The U.S. Supreme Court effectively ended affirmative action in higher education last month. While many colleges in Missouri aren’t making significant changes to their admissions and scholarship processes, some university officials say it will impact diversity in higher education.

In a ruling from a six-judge conservative majority, the U.S. Supreme Court ruled last month that colleges and universities cannot use race as a factor in their admissions.

Across the nation, public and private colleges expect the ruling to have major implications for their ability to achieving racial diversity through admissions. But not every school will see the same impact.

"There's a divide between colleges and universities that are selective and those that have a mission of access," Avila University president Jim Burkee told KCUR's Up To Date.

Around Kansas City, less selective institutions like Avila University, Lincoln University and Rockhurst University say that applicant race was already not considered as a factor in admissions.

But the Supreme Court's decision could still reverberate in other ways.

Diversity of faculty and staff could struggle

Burkee said one way universities could still see the impact is in the diversity of faculty and staff.

"It's going to impact the pool of people that are coming out of elite institutions with Ph.D.s who can serve on our faculties," Burkee said. "It's already an issue for us, and it is why at institutions like ours, a small fraction of our faculty... are faculty of color."

Burkee says that 53% of people at Avila University are students of color, which he attributed to the school's efforts to expand access to historically underserved communities.

Some say the role of historically Black colleges and universities (HBCUs) could grow too, now that schools can't use race as a factor to achieve diversity. HBCUs have already seen an almost 30% increase in applications in the past few years.

Dr. Danisha Williams, the director of admissions at Lincoln University — an HBCU in Jefferson City — expects that trend to continue.
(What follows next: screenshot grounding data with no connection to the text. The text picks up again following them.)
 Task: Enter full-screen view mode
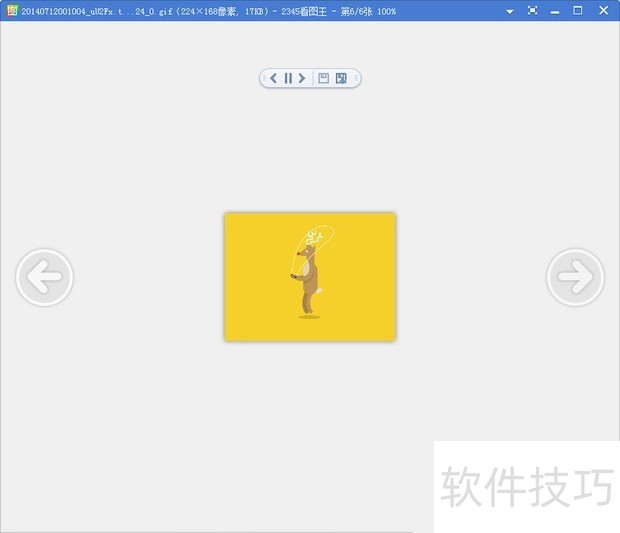[x=532, y=11]
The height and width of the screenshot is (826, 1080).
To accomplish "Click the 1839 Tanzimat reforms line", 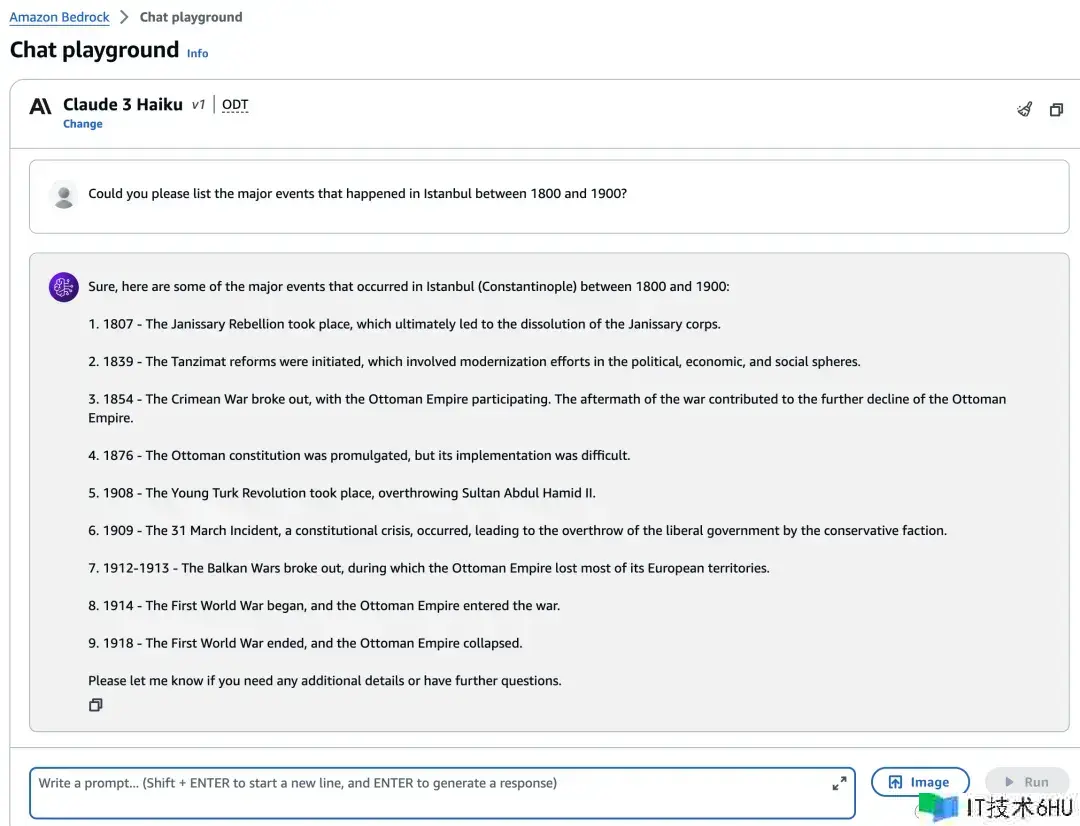I will pos(474,362).
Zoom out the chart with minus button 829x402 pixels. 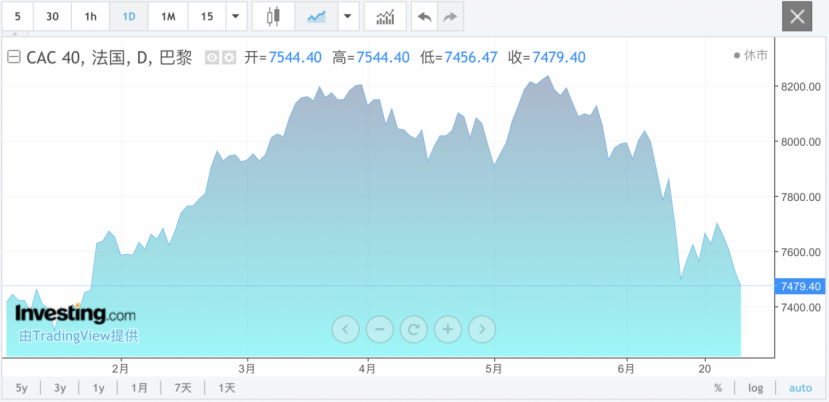pyautogui.click(x=379, y=328)
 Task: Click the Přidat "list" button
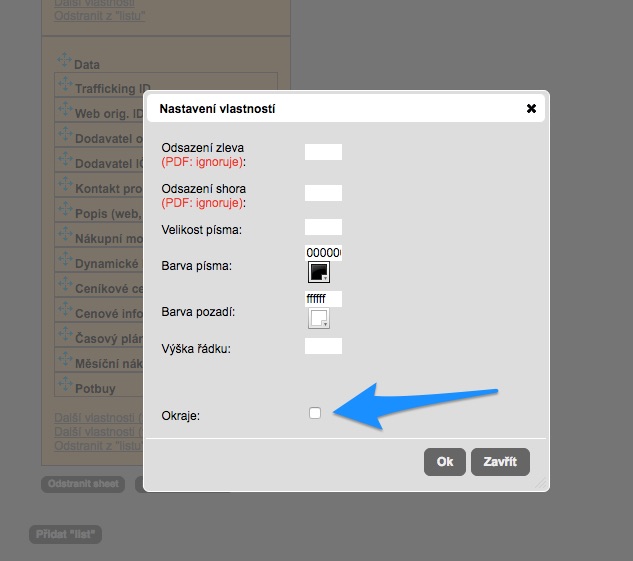pos(65,534)
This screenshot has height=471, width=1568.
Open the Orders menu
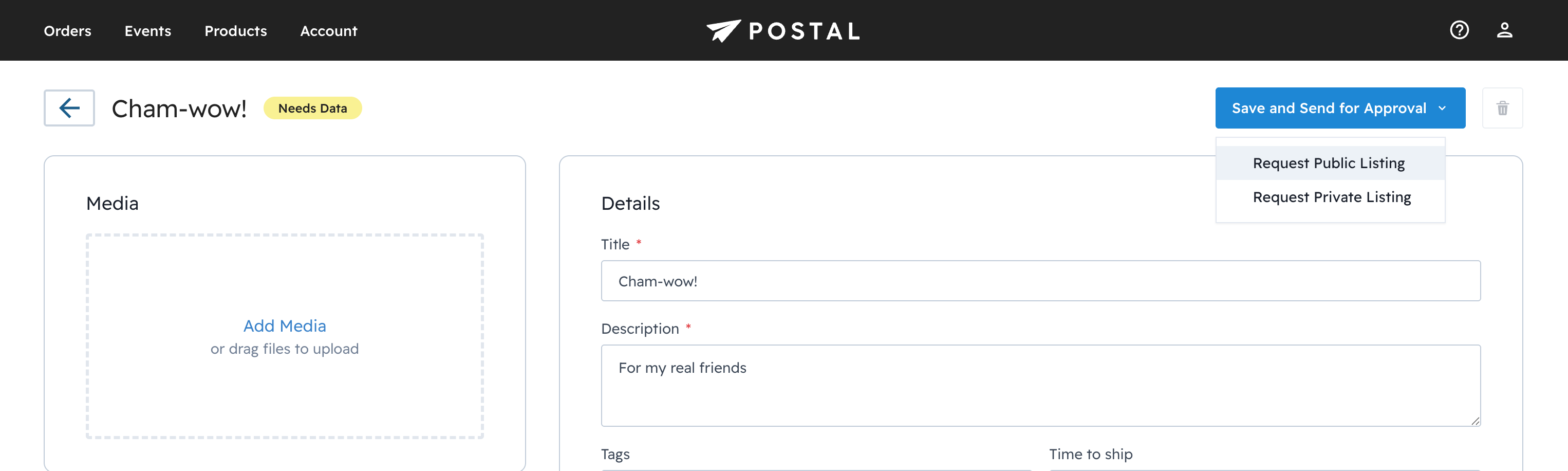click(68, 31)
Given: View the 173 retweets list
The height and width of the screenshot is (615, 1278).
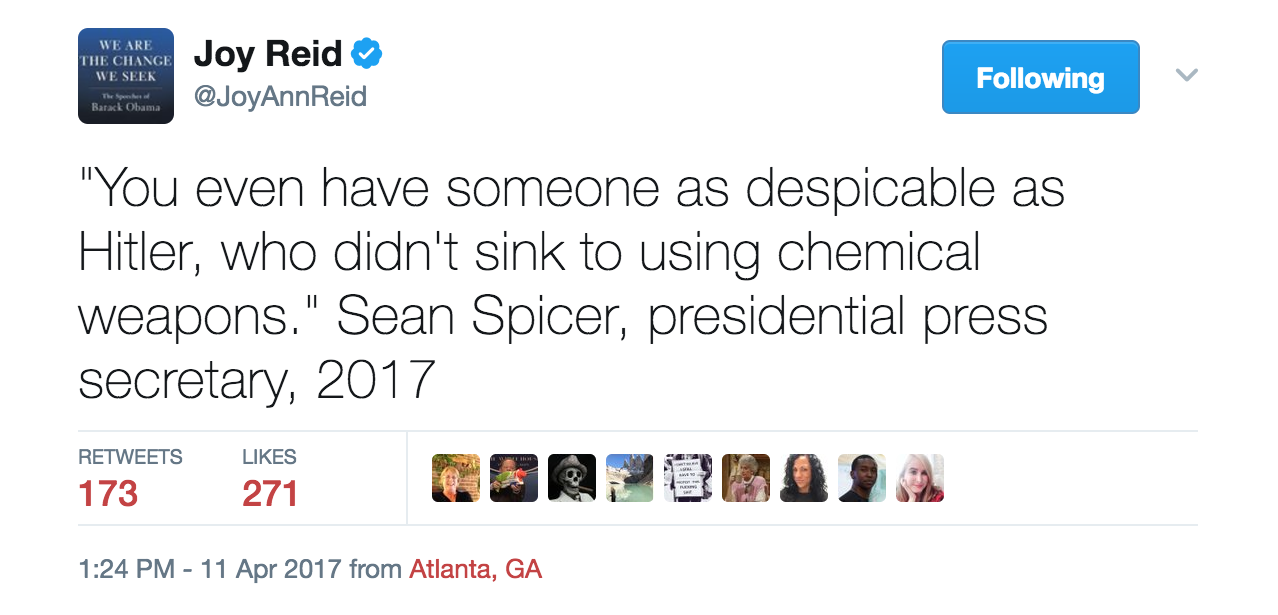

"We're hoping this will level the playing field in a way, as well as continue to attract students to an institution that has always been open to all students," Williams said.

Lincoln University has seen such an increase in applications that it's expanding campus housing and hiring additional adjunct faculty.

Scholarship criteria might change

While many schools in Missouri weren't using race as a factor in admissions, some were considering it for scholarships.

The University of Missouri System announced itwill no longer award scholarships that considered race, but will honor the ones it's already given out.

At Rockhurst University in Kansas City, president Sandra Cassady said it awards a few scholarships that could be affected as well.

"I think we have a few [scholarships] that say they want to support a student from underrepresented backgrounds or students who would be classified as minorities," Cassady said.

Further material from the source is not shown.